(WS News) – Google DeepMind has released Gemini Robotics 2, a new suite of three AI models designed to give robots more advanced physical reasoning and control, marking one of the most significant pushes yet by a major AI lab into embodied, real-world robotics.
The suite is built around three distinct components. The first is a vision-language-action model aimed at whole-body humanoid control, allowing robots to interpret their surroundings and translate that understanding directly into coordinated physical movement. The second, an embodied-reasoning model referred to internally as ER 2, focuses on multi-step planning and coordination between multiple robots working on the same task. The third is a lightweight, on-device variant built to adapt quickly to new robot bodies, with DeepMind saying it can adjust to unfamiliar hardware configurations within hours rather than the weeks such calibration has traditionally required.

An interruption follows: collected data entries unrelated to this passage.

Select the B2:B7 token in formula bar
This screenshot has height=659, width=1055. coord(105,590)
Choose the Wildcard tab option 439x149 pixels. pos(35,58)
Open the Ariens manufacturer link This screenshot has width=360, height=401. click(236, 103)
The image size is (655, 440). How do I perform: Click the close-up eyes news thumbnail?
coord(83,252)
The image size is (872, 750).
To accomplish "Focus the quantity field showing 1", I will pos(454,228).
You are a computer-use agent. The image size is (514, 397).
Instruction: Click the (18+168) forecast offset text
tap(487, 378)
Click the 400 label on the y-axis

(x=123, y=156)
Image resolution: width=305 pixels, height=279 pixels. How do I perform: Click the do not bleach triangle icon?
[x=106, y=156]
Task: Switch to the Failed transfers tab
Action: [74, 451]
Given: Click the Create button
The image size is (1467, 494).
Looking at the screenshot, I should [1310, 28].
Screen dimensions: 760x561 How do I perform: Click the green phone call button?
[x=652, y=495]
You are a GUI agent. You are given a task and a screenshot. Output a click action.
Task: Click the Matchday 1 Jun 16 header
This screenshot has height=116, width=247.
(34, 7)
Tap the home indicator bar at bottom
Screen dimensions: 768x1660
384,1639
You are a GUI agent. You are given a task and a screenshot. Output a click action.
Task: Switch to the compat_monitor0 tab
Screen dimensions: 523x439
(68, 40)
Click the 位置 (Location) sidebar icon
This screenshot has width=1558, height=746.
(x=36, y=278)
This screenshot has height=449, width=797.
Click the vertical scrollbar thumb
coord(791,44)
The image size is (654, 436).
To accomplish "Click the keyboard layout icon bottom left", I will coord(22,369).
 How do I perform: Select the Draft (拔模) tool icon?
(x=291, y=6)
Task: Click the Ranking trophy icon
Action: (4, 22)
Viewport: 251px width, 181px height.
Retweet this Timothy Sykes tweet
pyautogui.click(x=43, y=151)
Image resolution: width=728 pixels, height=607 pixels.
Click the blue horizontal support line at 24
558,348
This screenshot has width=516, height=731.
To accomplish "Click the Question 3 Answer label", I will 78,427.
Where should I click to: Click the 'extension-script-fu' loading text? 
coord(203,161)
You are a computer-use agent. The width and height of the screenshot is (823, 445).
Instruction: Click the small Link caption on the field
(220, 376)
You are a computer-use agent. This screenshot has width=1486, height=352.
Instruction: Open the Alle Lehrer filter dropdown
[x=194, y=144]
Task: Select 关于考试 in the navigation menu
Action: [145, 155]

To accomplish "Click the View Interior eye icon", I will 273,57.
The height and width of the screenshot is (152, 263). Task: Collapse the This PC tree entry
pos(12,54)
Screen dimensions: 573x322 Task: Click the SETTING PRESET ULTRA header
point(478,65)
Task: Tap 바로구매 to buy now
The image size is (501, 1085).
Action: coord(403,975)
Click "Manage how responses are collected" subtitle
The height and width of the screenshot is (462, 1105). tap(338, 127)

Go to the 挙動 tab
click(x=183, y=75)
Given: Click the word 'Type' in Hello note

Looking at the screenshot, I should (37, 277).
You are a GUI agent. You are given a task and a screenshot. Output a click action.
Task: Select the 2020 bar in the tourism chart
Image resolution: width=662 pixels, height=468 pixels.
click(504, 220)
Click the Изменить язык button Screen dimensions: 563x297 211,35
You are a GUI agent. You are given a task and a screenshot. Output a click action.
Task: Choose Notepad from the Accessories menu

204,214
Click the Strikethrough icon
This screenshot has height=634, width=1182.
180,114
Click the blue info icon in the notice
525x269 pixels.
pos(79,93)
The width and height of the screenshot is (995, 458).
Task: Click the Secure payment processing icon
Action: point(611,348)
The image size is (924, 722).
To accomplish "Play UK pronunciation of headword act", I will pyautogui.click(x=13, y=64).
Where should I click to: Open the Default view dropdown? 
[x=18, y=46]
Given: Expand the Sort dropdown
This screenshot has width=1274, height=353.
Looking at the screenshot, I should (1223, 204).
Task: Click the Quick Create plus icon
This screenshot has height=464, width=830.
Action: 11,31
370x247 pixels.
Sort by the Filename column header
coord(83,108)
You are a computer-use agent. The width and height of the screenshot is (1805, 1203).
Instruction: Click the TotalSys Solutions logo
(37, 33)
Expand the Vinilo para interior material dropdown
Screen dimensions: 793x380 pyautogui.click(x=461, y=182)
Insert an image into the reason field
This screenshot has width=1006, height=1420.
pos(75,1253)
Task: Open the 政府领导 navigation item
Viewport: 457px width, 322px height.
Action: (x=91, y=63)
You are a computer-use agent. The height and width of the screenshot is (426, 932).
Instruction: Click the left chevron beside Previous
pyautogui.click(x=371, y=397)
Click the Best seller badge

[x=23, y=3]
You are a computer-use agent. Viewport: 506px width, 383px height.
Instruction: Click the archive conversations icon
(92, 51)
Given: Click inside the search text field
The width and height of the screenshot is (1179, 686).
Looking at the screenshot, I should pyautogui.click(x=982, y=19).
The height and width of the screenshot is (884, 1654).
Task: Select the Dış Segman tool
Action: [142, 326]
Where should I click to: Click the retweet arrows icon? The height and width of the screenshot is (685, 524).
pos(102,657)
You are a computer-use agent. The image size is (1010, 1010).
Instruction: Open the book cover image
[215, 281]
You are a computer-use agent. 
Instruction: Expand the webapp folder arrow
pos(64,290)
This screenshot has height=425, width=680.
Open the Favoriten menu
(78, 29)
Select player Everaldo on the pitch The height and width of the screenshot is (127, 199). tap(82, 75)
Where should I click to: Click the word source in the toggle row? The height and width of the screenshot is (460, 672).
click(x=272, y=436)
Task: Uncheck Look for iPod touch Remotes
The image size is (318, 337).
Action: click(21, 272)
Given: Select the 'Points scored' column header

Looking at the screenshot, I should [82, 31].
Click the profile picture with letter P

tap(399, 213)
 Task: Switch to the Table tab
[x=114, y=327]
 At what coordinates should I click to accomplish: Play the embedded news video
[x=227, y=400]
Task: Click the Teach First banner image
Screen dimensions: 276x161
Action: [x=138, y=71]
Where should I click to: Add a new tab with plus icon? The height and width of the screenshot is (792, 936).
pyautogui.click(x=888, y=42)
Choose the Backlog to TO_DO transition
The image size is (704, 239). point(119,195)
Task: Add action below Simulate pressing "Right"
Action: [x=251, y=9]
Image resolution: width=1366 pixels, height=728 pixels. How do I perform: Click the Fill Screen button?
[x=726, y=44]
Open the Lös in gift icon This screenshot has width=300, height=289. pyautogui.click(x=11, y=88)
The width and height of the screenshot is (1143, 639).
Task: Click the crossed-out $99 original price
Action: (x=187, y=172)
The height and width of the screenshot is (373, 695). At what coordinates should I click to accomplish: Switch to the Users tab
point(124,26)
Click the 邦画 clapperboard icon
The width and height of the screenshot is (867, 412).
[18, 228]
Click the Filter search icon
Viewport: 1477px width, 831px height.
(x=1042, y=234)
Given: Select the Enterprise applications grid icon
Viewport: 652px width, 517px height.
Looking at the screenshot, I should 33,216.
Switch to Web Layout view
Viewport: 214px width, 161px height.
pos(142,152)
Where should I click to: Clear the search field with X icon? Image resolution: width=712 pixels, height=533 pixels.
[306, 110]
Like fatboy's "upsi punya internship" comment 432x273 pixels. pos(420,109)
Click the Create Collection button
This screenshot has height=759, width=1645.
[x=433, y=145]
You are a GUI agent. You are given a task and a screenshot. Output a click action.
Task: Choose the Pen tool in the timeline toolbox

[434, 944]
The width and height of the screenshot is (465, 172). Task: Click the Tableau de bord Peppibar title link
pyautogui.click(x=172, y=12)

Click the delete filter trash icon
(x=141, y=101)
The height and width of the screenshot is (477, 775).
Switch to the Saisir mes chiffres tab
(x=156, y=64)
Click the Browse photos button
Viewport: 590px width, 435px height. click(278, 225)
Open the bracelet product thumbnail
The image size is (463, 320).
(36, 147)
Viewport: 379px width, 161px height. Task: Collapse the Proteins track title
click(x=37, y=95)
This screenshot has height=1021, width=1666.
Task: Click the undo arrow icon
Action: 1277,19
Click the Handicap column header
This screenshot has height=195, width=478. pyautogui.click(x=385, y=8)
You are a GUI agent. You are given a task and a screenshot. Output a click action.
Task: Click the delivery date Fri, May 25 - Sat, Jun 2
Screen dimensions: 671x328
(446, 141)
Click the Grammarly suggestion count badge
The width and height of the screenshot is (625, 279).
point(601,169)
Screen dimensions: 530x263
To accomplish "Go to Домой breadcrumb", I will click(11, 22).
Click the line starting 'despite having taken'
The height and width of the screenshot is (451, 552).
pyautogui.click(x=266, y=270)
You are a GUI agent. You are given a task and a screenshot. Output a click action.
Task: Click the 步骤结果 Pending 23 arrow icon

Together, the models represent an attempt to solve one of robotics’ longest-standing bottlenecks: building AI systems flexible enough to generalize across different robot bodies and tasks, rather than requiring bespoke training for every new machine. The multi-robot collaboration capability in particular points toward warehouse, logistics and manufacturing environments where fleets of robots need to coordinate rather than operate in isolation.
The release comes amid a broader surge of investment and activity in humanoid and physical AI. Governments and private investors alike have been pouring money into robotics infrastructure this year, even as some jurisdictions have moved to restrict or scrutinize the import of foreign-made humanoid robots on national security grounds. Washington, for instance, has separately been investing in faster chip-to-chip connections for AI clusters while placing new restrictions on Chinese humanoid robots.
For DeepMind, Gemini Robotics 2 builds on the company’s earlier robotics efforts and reflects a wider industry shift away from purely text- and image-based AI models toward systems that can act directly in the physical world. Rivals across the AI landscape have been racing to make similar leaps, with several major labs and hardware makers unveiling their own humanoid and agentic robotics platforms in recent months.
DeepMind has not detailed a full commercial rollout timeline for the new suite, but the announcement signals that the next phase of competition in AI is increasingly playing out not just in chatbots and software agents, but in machines that can see, plan and physically act in the real world.